Falls can happen with just a momentary lapse in concentration or focus although we can be instrumental in eliminating areas of glare, slippery or loose flooring, potential tripping hazards, and general clutter that making navigating the home more difficult than it should.
On the calendar, fall or autumn has officially begun, and we are still in the midst of Falls Prevention Month. However, preventing falls is not just something we should focus on every September or just on the autumnal equinox. It requires constant diligence and effort - daily. We we take this seriously, our clients will have a much better chance of remaining upright and healthy.
There are medical reasons for people losing the balance or becoming dizzy and then falling. Our challenge is to prevent and eliminate those non-medical moments when someone might trip or slip because of something in their way as they walk through their home - or something that obscures or challenges their vision or depth perception such as reflected light off a shiny surface (otherwise known as glare).

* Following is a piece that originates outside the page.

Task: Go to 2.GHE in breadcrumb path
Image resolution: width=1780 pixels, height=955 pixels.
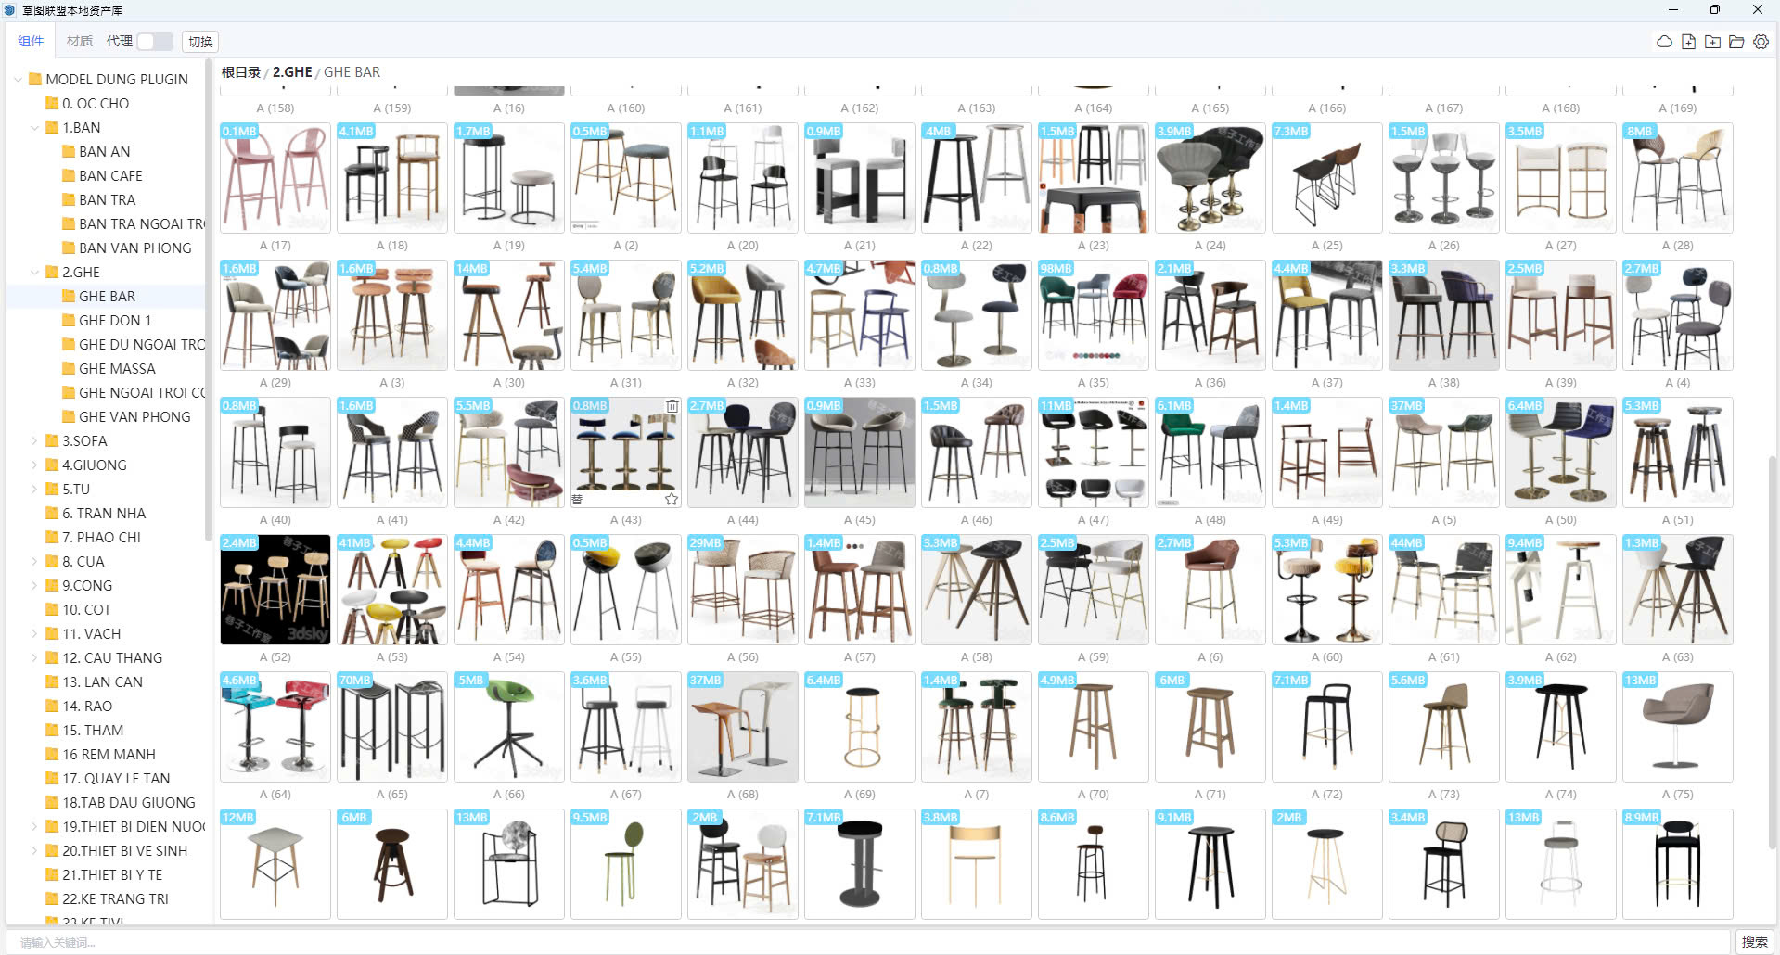Action: pyautogui.click(x=292, y=72)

Falls aren't our only concern in keeping people safe in their homes, but it is huge and something we can actively work to reduce or nearly eliminate. By looking at where and how furniture is located, making sure that it contrasts enough with its surrounding and especially the floor, keeping passageways clear, and reducing the use of overly bold, busy, or confusing patterns in flooring, wall coverings, or furniture fabrics, we can help people remain safe in their homes.
We can never be a hundred percent effective in eliminating unsafe conditions from people's homes because we aren't there living them all the time. We can't necessarily know what goes on after we leave or how someone might place something in a space that will cause them to stumble or trip over it. We just have to give it our best shot and be as thorough and as perceptive as we can.

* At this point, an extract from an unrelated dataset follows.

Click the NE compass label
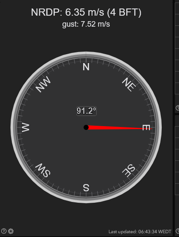Viewport: 179px width, 237px height. coord(129,85)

People expect their homes to provide a reasonable amount of safety for them - especially when compared to the relative perils of the outside world. Public spaces are unpredictable with vehicle traffic, other people around them, crowded sidewalks and elevators, and other spaces that aren't always going to be favorable to them. Venturing from home - while necessary - presents its own set of challenges, whether it is going to work, shopping, or just out for recreation.
Someone's home should be able to allow them to navigate it well without the fear of falling, tripping, or running into objects. We know that stumbles and loss of balance happen, but we can eliminate as many potential hazards and unsafe conditions as we see and educate our clients on how to keep their homes that way.